:: Отрывок ::

Графикой Анисфельд занялся в конце 1905 года. К этому подтолкнули революционные события (за которыми последовало закрытие Академии художеств) и, не в последнюю очередь, материальные соображения. Сатирические журналы выходили тогда в России огромными тиражами (по одним данным их число доходило до восьмидесяти четырех, по другим — приближалось к четыремстам). Уровень художественных иллюстраций, безусловно, был не одинаков, но «Зритель», «Адская почта» и «Жупел», в которых вместе со многими знаменитыми мирискусниками сотрудничал Анисфельд, принадлежали к числу наиболее достойных.

В «Жупел», по всей вероятности, его пригласил редактор — соученик по Одесской рисовальной школе художник-график Зиновиий Гржебин. Обложку первого же номера нового журнала украсил анисфельдовский рисунок «Чудовища, шагающие по трупам». Чудовища-фантомы, движущиеся по заваленной трупами земле, истребляя все живое, обращали внимание характерным чешуйчатым рисунком, прихотливой линией, разномасштабностью фигур, подчеркивающей устрашающую силу фантастических образов.

:::

▶ **Письменные задания**:
1 - Перечислите все журналы, в которых, согласно отрывку об Анисфельде, он сотрудничал.
2 - Как назывался рисунок Анисфельда, помещенный на обложку первого номера «Жупела»?
3 - Выведите без изменений часть отрывка от «Графикой Анисфельд занялся» до «числу наиболее достойных.».

:: Блок данных ::

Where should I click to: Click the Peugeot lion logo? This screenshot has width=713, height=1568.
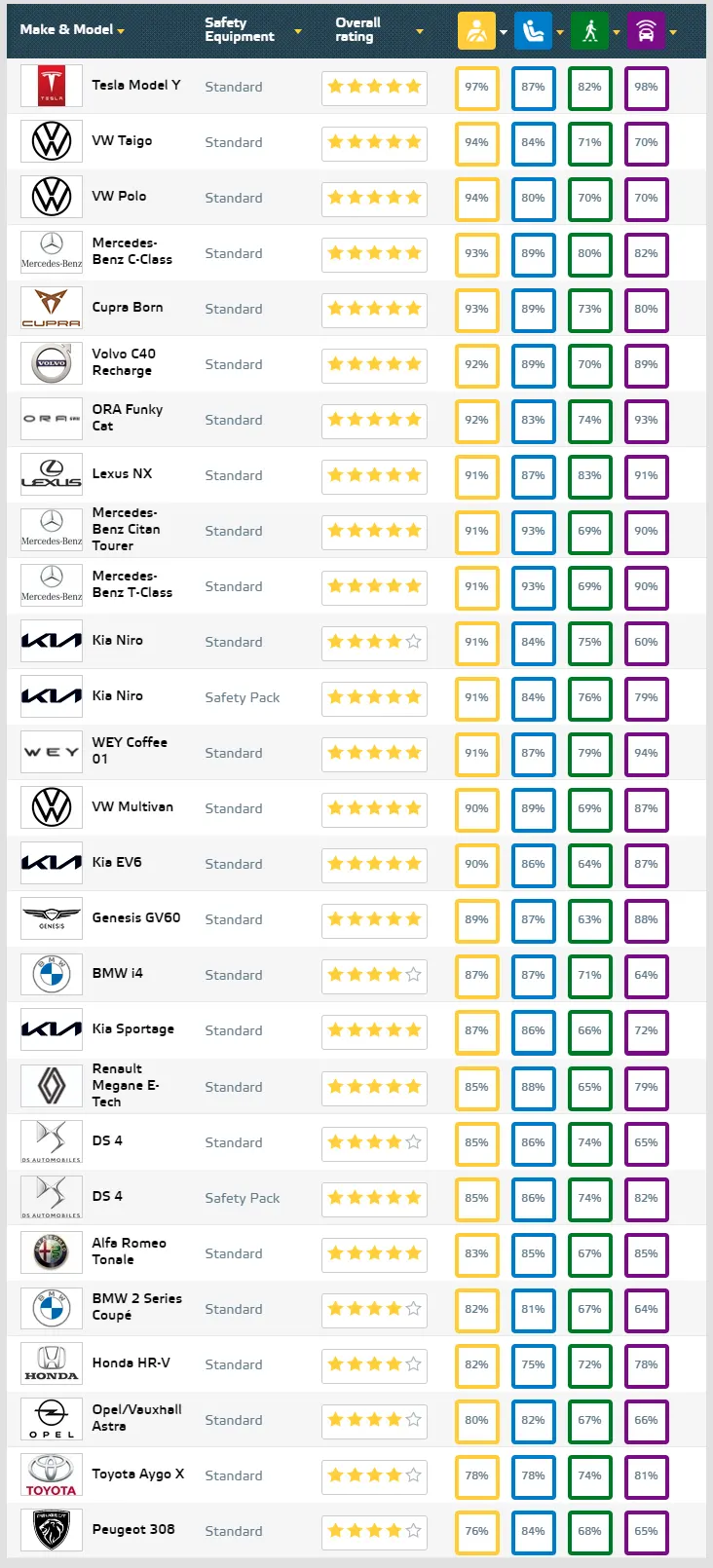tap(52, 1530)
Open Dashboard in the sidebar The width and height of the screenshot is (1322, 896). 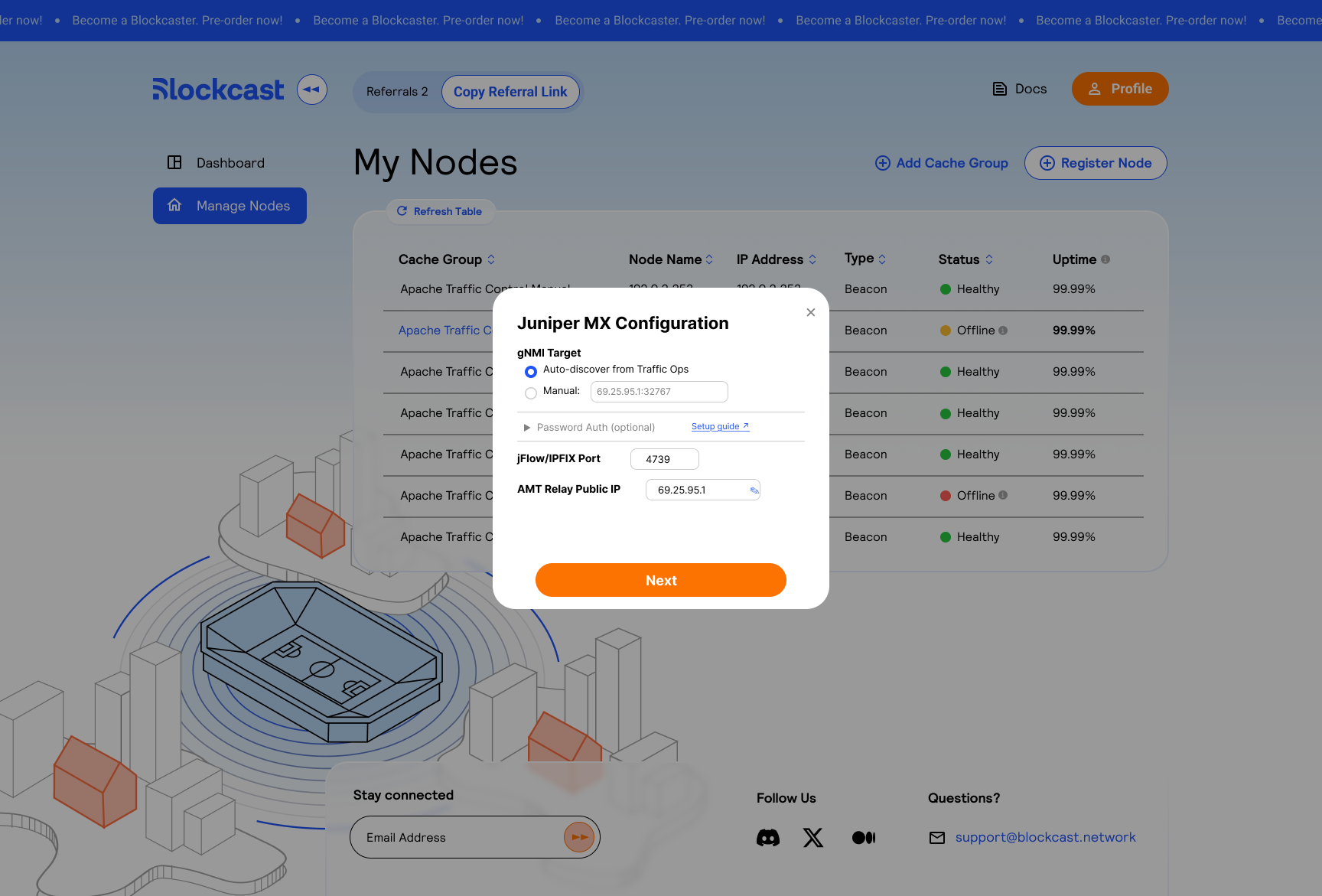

:::

▶ **Ответы**:
1 - «Зритель», «Адская почта», «Жупел»

2 - «Чудовища, шагающие по трупам».

3 -
Графикой Анисфельд занялся в конце 1905 года. К этому подтолкнули революционные события (за которыми последовало закрытие Академии художеств) и, не в последнюю очередь, материальные соображения. Сатирические журналы выходили тогда в России огромными тиражами (по одним данным их число доходило до восьмидесяти четырех, по другим — приближалось к четыремстам). Уровень художественных иллюстраций, безусловно, был не одинаков, но «Зритель», «Адская почта» и «Жупел», в которых вместе со многими знаменитыми мирискусниками сотрудничал Анисфельд, принадлежали к числу наиболее достойных.